[How to complete this task]: Reproduce exactly the line that contains "The image size is (1024, 576)." and every line after it through the end of the records below, leaving out all pictures.
:: Data excerpts ::
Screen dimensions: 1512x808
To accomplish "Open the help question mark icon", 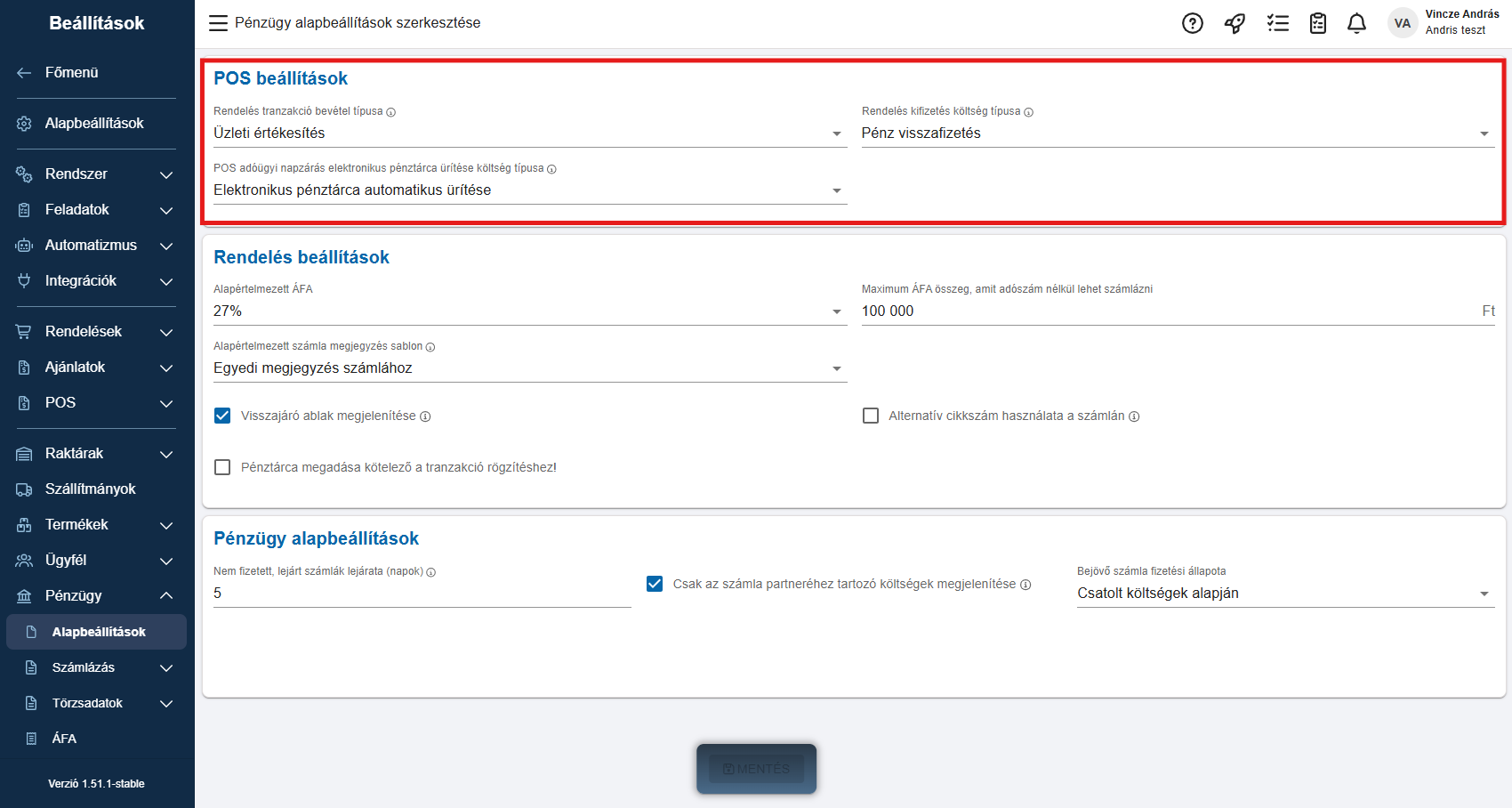I will click(1192, 23).
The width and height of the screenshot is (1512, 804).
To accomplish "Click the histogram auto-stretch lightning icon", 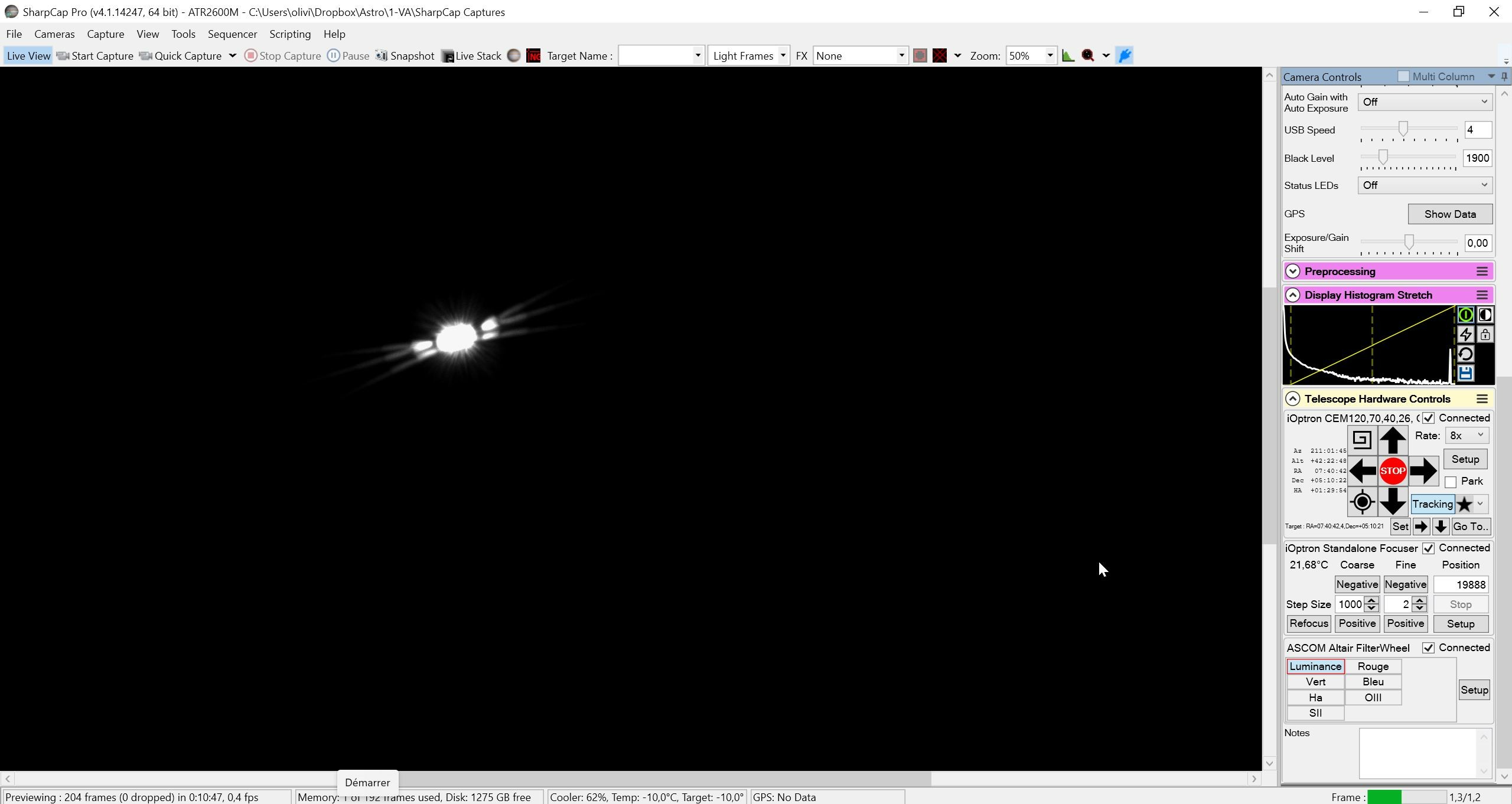I will pos(1465,335).
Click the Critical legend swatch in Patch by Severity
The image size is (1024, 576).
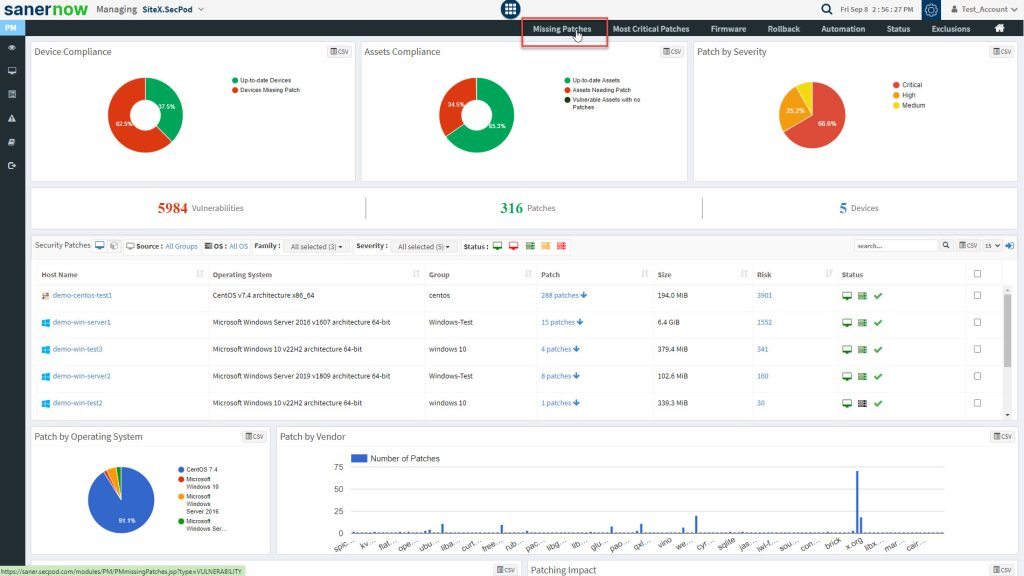(896, 85)
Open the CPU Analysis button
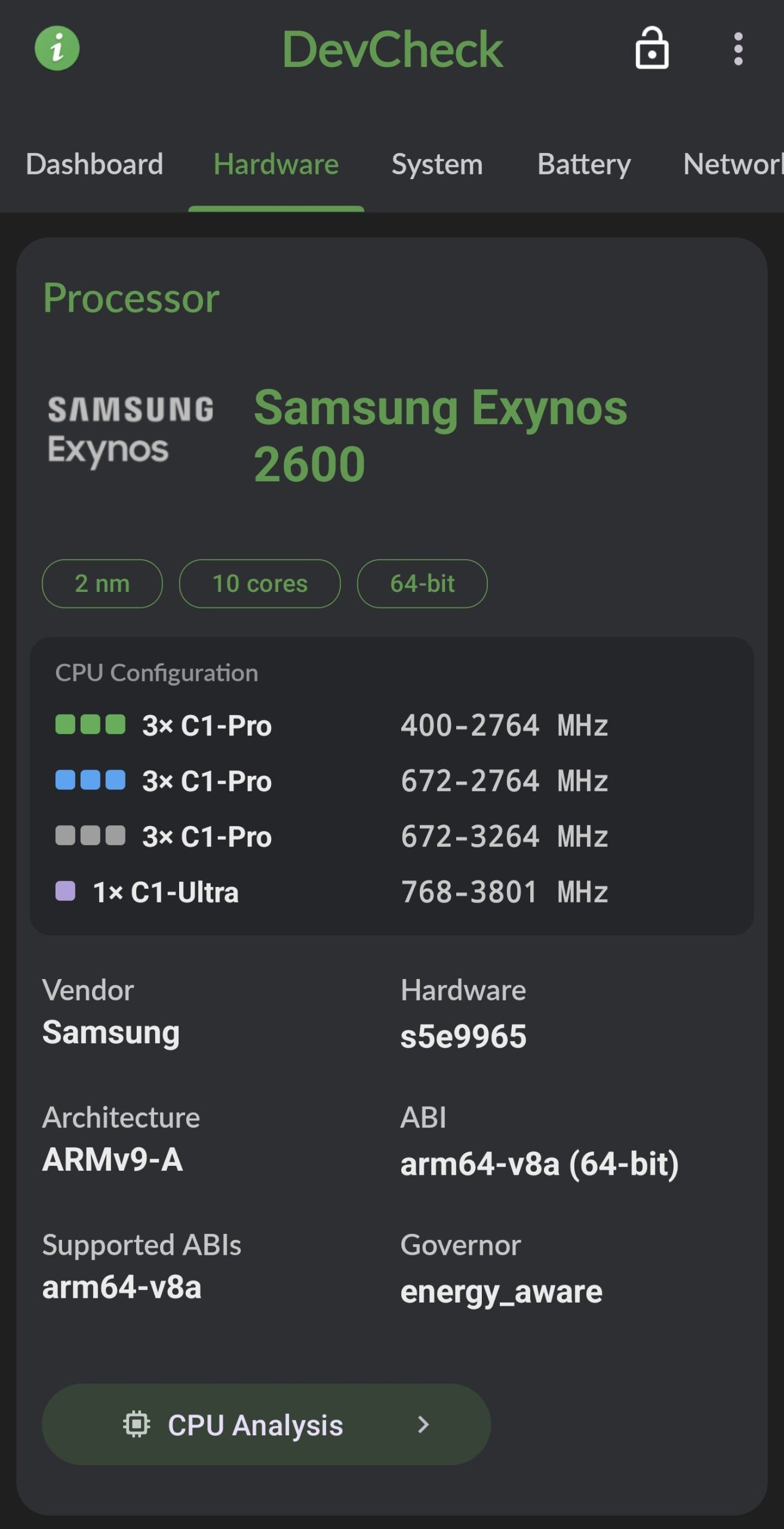 click(266, 1424)
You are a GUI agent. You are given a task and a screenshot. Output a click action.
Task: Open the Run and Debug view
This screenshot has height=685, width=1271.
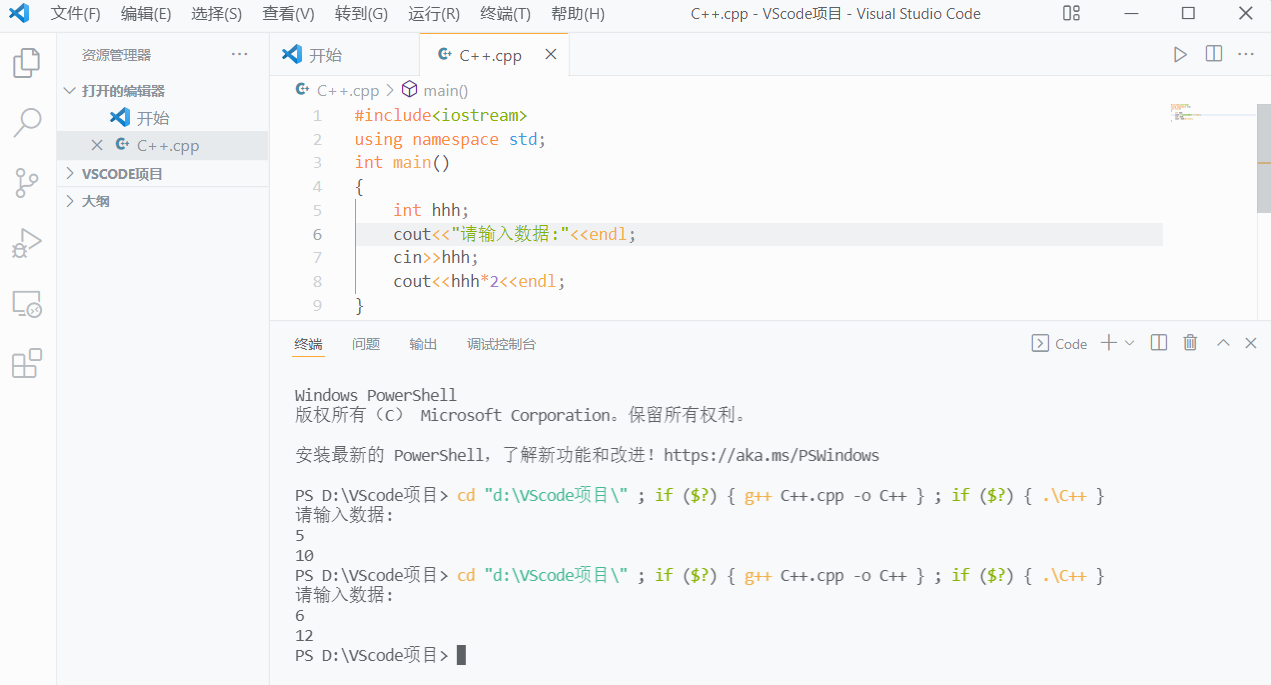click(x=27, y=242)
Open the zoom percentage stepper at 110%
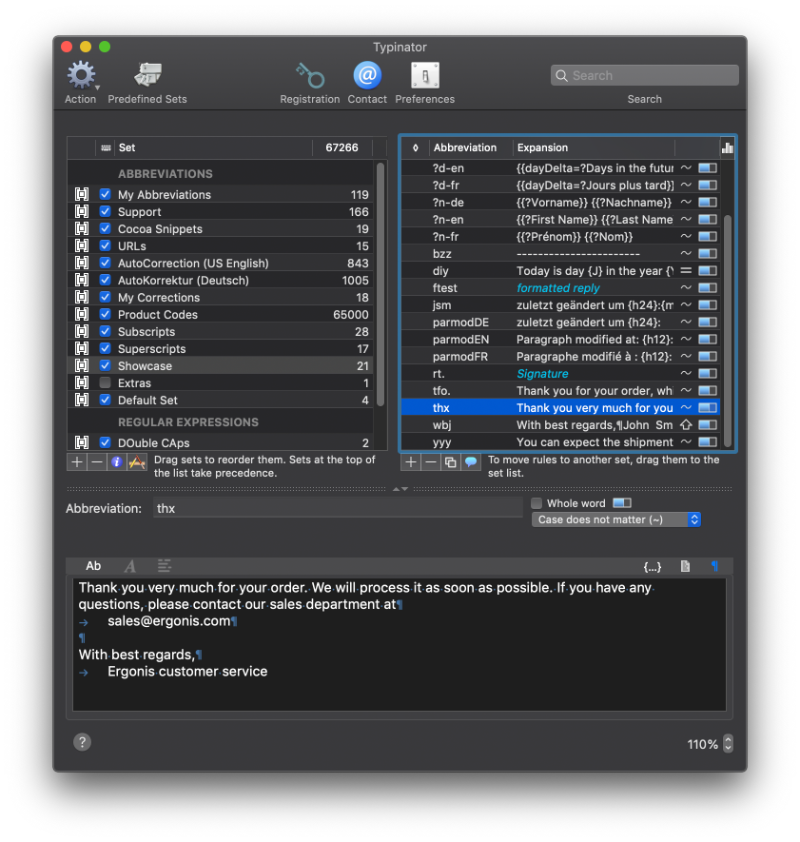 point(727,744)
:::
[Solution to this task]:
The image size is (1024, 576).
(896, 85)
Open the CPU Analysis button
 click(266, 1424)
You are a GUI agent. You are given a task and a screenshot. Output a click action.
Task: Open the Run and Debug view
This screenshot has height=685, width=1271.
click(x=27, y=242)
Open the zoom percentage stepper at 110%
 point(727,744)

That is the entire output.